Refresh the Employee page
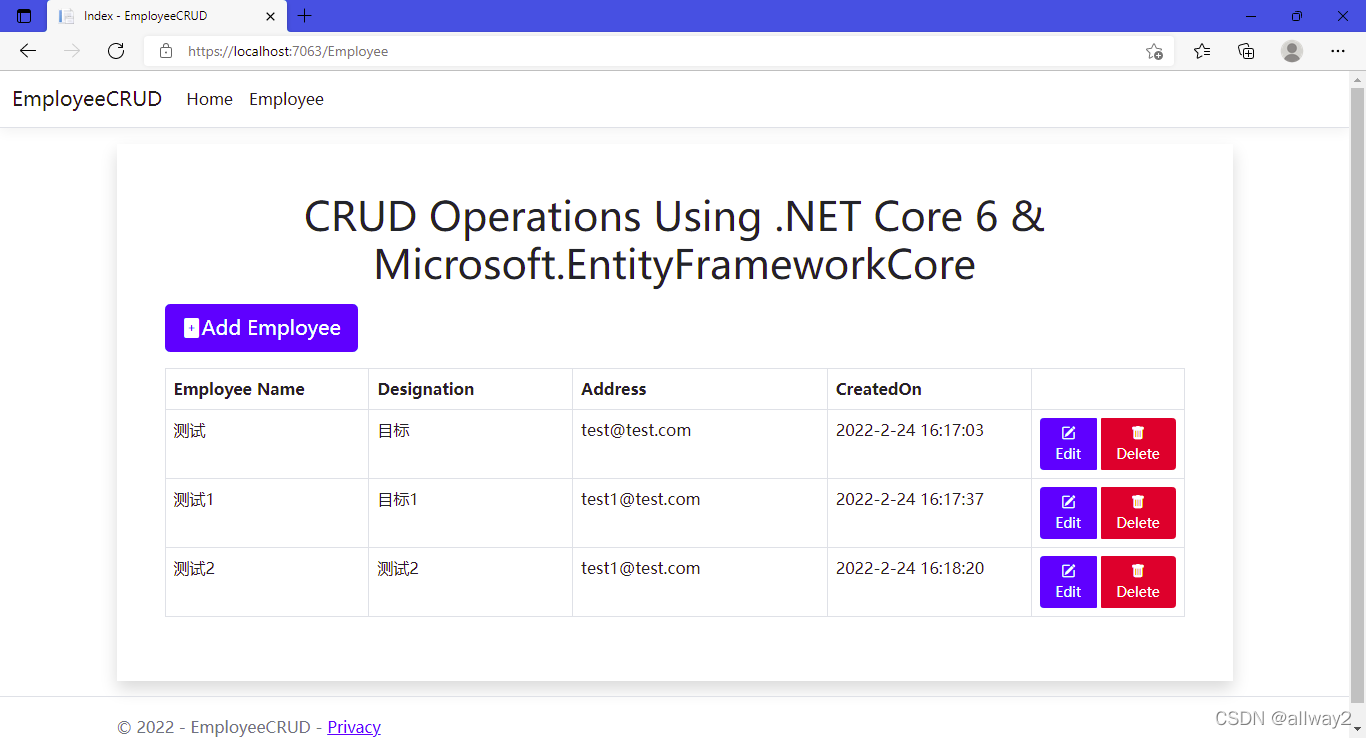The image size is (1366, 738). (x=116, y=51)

* * *

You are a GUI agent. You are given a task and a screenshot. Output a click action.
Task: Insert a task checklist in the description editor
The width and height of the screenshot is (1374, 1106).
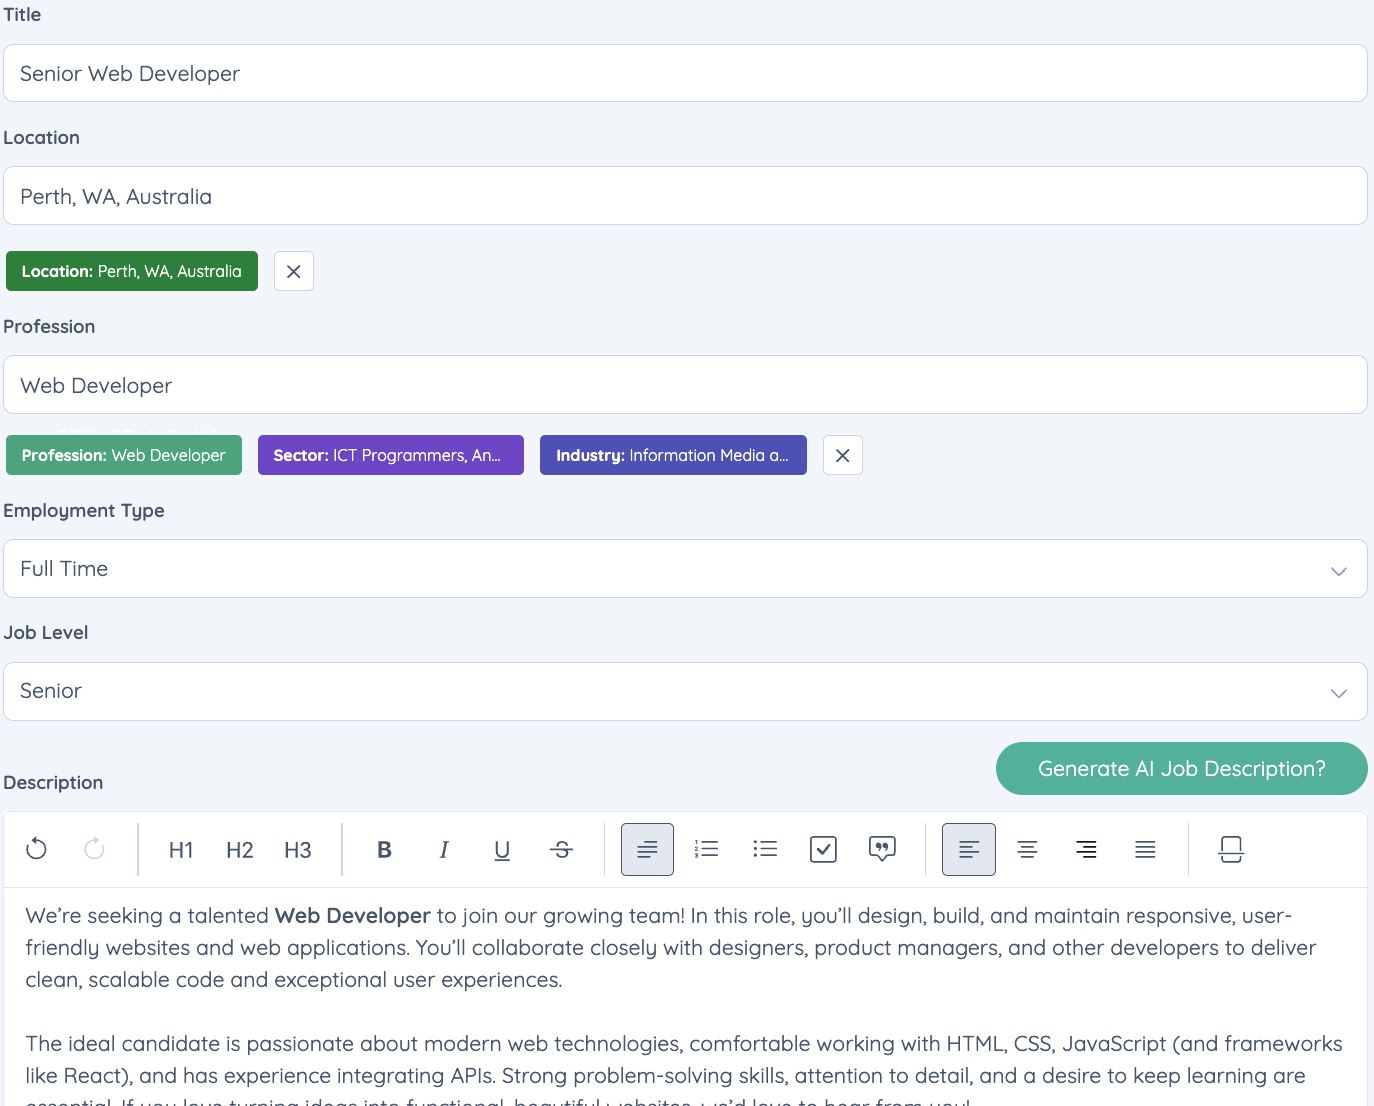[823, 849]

- [ASSIGNMENT] Copy all lines from the data that hold the word "task".

- [PROBLEM SOLUTION]
You are a GUI agent. You are given a task and a screenshot. Output a click action.
Task: Insert a task checklist in the description editor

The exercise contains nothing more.